Segment Open
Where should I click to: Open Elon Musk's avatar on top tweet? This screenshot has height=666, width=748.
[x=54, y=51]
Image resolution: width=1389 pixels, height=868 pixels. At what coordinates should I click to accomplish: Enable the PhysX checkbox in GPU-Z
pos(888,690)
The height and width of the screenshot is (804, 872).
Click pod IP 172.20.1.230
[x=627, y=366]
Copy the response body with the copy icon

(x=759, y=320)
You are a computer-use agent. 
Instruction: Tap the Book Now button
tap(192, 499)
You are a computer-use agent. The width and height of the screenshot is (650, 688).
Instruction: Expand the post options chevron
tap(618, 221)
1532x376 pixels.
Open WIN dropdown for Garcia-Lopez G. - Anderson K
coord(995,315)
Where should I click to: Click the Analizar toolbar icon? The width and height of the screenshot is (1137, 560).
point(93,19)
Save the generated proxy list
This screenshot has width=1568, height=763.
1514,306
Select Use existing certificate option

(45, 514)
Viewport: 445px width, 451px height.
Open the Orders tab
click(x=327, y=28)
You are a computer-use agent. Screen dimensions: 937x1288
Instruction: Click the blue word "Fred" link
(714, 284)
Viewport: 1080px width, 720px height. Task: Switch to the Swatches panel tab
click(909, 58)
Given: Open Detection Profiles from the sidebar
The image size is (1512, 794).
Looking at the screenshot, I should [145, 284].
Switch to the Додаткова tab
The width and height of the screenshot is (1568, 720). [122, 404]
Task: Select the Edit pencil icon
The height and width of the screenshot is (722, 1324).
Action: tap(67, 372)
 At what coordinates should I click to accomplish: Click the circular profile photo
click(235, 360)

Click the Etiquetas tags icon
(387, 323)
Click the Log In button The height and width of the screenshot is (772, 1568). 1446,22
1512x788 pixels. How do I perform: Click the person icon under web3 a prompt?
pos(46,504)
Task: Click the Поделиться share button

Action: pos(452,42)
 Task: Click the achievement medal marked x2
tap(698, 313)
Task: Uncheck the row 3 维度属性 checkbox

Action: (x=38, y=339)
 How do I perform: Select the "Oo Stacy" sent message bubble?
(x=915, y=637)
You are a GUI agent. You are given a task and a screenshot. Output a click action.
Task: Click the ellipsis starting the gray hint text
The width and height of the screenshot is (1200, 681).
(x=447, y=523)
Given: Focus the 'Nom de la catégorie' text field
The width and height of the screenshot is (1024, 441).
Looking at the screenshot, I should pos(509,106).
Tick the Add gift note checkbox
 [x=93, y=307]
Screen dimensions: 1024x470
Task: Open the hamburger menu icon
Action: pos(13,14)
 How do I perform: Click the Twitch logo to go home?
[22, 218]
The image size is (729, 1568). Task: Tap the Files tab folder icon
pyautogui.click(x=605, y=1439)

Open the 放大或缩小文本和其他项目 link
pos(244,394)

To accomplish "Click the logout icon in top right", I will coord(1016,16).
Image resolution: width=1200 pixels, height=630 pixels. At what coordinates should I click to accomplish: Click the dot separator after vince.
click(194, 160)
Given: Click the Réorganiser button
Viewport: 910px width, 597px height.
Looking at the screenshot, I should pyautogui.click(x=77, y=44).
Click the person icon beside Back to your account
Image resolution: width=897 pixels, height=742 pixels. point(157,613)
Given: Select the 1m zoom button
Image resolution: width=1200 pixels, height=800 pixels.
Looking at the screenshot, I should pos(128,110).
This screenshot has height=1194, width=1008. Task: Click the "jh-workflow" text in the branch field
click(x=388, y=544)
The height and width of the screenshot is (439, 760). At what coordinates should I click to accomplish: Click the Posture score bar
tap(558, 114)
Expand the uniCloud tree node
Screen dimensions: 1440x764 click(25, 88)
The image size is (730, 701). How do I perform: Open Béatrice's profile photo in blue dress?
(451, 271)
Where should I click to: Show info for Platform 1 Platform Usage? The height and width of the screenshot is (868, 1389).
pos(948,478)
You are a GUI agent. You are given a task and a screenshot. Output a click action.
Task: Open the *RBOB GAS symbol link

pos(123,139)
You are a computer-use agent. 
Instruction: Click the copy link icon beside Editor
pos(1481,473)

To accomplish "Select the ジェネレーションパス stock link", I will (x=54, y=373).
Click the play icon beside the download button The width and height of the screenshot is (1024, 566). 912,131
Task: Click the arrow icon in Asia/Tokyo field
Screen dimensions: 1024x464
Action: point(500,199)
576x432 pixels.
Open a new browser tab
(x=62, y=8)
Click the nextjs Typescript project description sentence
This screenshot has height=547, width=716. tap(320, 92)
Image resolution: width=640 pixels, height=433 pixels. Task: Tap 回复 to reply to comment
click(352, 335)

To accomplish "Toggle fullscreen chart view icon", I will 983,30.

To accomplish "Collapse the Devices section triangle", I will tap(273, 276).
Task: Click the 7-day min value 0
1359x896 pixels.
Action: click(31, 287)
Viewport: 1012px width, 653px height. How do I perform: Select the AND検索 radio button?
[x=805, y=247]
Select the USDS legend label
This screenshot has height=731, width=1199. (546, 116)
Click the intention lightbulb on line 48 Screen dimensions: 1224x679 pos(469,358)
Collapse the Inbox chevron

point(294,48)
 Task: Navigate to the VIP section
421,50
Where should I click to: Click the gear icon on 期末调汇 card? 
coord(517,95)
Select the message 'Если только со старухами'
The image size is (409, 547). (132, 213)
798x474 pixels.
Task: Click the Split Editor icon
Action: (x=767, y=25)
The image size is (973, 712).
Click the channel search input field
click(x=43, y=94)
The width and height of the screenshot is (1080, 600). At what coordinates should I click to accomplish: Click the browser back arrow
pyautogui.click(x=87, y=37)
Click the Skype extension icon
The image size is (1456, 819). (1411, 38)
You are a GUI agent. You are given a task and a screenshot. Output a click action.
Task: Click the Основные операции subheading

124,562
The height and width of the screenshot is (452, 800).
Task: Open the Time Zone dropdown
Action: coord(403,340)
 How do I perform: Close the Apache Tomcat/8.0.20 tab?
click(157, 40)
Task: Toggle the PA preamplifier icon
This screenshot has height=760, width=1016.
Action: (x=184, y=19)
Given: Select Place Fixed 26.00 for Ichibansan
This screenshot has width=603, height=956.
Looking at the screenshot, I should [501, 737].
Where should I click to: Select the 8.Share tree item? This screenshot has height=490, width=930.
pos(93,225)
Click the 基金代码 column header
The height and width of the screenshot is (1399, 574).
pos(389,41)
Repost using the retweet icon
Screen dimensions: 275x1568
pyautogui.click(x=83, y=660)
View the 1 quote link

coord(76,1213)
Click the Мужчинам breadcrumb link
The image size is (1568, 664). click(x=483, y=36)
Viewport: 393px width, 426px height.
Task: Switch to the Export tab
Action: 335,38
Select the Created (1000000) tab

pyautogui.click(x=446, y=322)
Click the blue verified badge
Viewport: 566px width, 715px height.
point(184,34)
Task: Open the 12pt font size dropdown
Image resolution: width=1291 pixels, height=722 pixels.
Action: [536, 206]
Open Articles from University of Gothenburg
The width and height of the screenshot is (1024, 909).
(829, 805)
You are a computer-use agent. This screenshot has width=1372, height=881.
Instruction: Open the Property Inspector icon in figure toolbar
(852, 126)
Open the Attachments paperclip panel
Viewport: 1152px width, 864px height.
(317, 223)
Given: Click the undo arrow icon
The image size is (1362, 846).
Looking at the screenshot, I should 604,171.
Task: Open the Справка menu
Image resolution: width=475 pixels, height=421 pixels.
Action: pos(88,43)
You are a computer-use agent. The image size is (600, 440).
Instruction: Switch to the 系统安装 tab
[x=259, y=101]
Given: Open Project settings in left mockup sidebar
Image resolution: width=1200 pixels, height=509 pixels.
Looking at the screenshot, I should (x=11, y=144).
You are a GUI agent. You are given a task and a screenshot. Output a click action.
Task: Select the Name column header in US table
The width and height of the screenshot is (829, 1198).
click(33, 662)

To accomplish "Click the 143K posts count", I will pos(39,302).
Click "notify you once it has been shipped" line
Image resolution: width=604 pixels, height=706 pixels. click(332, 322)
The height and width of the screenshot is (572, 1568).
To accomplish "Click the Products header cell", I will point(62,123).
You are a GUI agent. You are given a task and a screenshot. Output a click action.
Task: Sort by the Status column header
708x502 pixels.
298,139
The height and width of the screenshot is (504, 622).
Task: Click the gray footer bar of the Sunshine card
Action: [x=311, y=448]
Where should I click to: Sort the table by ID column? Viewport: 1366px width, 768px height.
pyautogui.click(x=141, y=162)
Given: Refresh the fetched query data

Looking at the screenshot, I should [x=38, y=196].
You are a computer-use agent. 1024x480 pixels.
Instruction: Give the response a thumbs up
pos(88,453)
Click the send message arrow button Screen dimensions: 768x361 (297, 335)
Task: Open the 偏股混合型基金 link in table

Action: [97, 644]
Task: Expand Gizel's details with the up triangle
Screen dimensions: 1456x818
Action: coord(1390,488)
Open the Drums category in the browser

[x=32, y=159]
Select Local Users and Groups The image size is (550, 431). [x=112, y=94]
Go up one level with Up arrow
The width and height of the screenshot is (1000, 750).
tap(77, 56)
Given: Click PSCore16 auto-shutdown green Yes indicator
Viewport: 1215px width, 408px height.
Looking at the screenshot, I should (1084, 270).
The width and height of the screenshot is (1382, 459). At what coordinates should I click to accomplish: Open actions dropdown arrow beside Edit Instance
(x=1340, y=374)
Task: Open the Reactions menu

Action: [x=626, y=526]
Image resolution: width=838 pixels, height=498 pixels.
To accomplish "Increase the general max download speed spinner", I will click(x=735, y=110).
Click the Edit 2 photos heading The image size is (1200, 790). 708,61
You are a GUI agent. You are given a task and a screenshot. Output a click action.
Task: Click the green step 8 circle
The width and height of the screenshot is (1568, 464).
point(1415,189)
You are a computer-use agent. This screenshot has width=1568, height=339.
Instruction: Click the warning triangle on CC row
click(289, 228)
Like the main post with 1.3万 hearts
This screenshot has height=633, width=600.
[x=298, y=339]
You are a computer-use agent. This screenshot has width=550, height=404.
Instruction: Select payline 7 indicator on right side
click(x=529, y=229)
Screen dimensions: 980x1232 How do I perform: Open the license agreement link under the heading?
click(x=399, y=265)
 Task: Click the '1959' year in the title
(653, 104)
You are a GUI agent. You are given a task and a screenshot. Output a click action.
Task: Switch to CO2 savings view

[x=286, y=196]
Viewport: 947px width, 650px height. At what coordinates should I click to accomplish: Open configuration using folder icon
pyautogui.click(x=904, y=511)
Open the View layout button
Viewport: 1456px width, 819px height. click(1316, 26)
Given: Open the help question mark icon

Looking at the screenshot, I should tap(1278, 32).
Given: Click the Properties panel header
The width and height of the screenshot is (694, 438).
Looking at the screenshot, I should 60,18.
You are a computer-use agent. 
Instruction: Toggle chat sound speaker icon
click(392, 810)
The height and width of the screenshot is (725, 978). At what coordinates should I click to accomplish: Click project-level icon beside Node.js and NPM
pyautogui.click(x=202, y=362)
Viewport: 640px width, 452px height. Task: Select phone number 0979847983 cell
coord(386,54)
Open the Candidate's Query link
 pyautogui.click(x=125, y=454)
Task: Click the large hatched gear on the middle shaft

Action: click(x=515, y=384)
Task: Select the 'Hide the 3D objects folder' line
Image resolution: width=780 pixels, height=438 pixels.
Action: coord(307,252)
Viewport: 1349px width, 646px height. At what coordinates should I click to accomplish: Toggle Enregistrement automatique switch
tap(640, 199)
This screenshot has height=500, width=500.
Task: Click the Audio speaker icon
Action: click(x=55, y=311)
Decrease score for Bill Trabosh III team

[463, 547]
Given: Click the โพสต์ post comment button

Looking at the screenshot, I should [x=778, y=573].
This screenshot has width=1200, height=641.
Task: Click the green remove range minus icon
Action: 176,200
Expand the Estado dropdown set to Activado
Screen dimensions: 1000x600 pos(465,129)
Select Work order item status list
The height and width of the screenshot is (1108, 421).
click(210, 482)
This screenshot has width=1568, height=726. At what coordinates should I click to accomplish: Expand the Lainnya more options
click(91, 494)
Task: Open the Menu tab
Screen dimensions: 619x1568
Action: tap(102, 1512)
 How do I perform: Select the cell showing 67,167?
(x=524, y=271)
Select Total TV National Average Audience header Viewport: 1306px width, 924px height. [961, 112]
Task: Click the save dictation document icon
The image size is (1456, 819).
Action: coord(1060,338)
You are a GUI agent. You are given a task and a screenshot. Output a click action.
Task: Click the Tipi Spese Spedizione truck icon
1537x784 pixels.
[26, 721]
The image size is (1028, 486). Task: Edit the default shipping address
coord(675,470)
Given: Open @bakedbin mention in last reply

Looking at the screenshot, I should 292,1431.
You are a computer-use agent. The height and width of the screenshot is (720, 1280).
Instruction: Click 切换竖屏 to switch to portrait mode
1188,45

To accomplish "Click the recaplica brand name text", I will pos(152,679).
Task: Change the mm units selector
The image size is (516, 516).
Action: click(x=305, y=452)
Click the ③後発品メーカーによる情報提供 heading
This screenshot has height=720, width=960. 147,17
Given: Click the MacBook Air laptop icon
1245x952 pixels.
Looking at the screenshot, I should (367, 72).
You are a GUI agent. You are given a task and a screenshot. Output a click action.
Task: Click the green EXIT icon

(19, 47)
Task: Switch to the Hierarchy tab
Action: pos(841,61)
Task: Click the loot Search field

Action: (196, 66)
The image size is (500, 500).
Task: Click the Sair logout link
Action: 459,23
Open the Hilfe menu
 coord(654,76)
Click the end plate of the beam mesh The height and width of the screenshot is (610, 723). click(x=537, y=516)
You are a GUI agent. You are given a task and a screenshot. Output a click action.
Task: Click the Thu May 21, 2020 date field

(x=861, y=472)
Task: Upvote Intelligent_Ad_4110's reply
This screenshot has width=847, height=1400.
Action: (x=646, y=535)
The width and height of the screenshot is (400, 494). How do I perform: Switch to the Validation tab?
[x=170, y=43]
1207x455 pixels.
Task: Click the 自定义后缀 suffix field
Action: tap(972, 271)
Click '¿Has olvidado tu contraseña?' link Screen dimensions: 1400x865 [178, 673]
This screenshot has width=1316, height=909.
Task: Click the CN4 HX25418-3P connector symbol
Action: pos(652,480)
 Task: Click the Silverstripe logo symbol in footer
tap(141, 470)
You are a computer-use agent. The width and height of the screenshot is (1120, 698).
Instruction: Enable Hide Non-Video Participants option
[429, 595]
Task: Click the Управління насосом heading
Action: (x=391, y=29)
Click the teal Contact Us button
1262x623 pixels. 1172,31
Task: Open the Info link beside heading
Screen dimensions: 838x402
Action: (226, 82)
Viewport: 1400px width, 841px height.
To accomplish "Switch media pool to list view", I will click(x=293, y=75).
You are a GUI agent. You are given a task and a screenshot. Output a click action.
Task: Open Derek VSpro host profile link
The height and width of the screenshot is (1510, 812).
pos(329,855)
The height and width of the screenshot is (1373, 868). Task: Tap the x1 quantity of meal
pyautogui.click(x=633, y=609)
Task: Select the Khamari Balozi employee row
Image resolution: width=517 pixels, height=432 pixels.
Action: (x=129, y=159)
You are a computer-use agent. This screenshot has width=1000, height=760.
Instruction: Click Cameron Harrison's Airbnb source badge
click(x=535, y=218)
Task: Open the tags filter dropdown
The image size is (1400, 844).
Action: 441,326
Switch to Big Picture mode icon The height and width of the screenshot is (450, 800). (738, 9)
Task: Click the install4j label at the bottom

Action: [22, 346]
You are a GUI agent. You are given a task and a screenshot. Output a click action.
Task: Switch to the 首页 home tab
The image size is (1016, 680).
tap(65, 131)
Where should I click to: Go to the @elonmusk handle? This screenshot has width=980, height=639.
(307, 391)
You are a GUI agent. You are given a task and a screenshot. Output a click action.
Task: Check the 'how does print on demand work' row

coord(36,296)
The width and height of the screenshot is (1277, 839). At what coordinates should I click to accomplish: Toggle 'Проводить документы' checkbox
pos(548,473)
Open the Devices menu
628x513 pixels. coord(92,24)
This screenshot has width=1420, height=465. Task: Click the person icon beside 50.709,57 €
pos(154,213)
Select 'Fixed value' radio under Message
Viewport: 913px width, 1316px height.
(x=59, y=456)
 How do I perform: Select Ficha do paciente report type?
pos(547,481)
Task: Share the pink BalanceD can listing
Segment Closed
Exercise requirements:
From the entries above, pull out each line that includes "download".

Your response:
Click the play icon beside the download button The width and height of the screenshot is (1024, 566). 912,131
To accomplish "Increase the general max download speed spinner", I will click(x=735, y=110).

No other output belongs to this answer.